» **Problem details**
Reproduce the listing from the line holding "Screen dimensions: 365x238" through the line holding "(x=394, y=167)", inclusive, with "radio button" swapped for "option" and everything else left as it is.

» **Dataset content**
# # # # #
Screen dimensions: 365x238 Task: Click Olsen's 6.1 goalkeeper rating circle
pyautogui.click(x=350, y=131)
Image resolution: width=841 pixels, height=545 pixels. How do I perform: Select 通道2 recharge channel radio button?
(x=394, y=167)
# # # # #
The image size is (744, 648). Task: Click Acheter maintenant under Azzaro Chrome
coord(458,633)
# # # # #
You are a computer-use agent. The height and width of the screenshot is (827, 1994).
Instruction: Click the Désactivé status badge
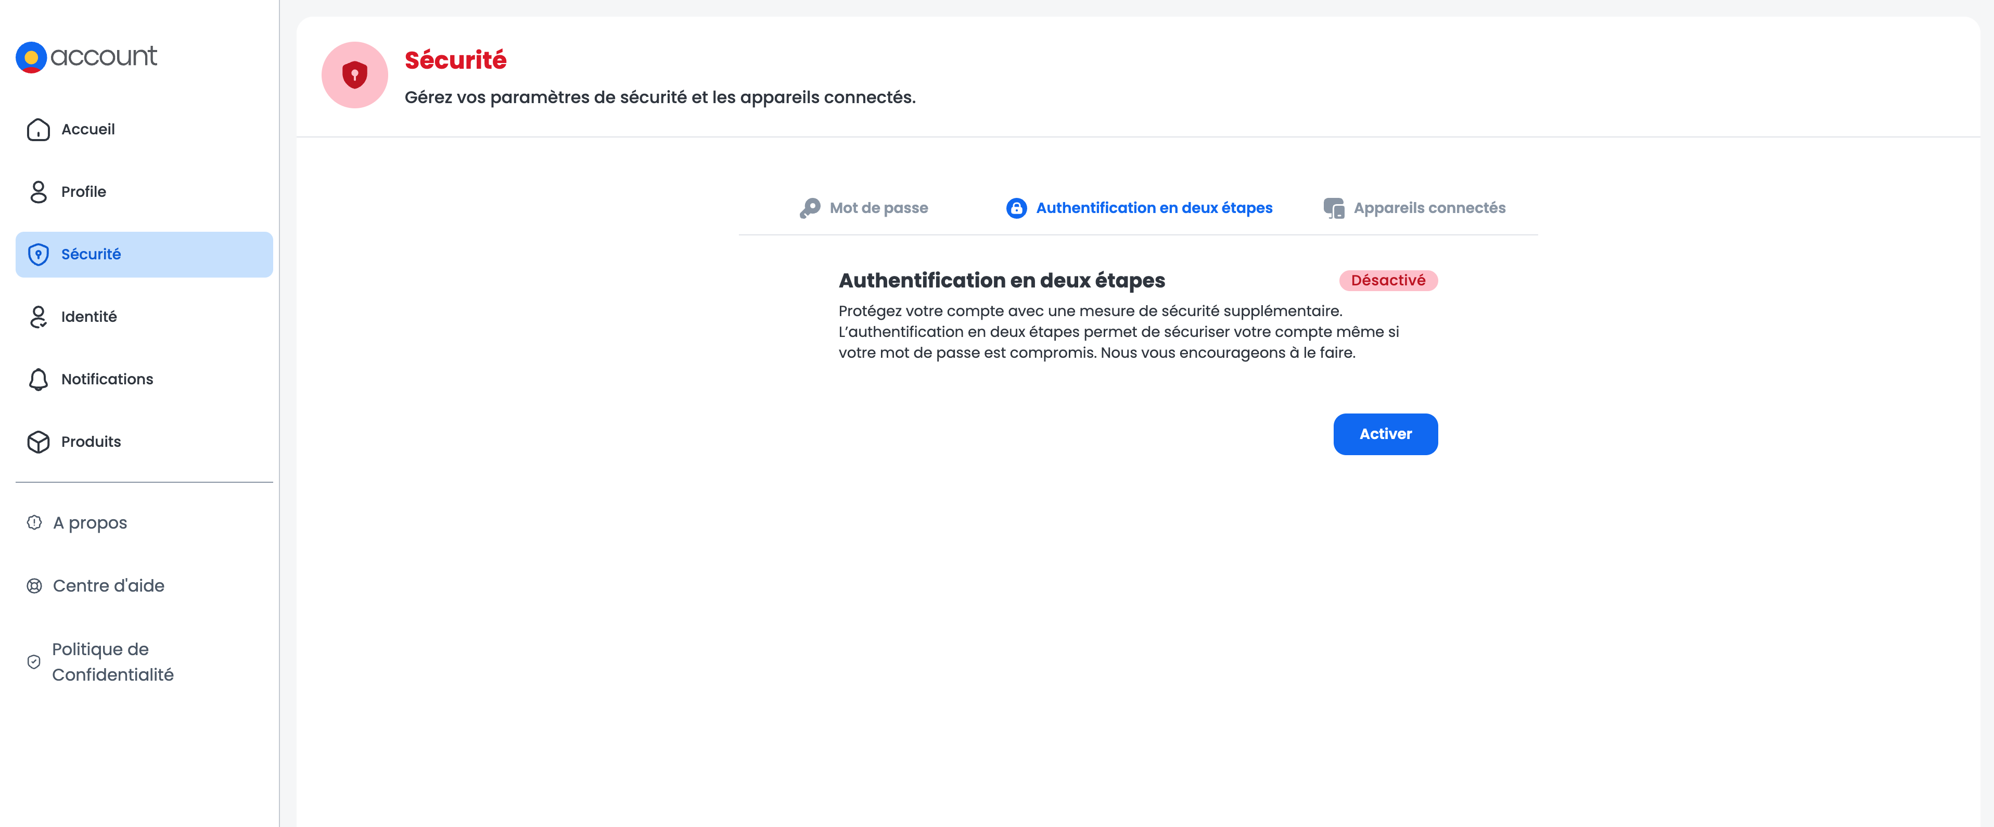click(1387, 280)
# # # # #
» **Solution for this exercise**
Screen dimensions: 365x238 Task: Click Olsen's 6.1 goalkeeper rating circle
pyautogui.click(x=350, y=131)
Image resolution: width=841 pixels, height=545 pixels. How do I perform: Select 通道2 recharge channel option?
(x=394, y=167)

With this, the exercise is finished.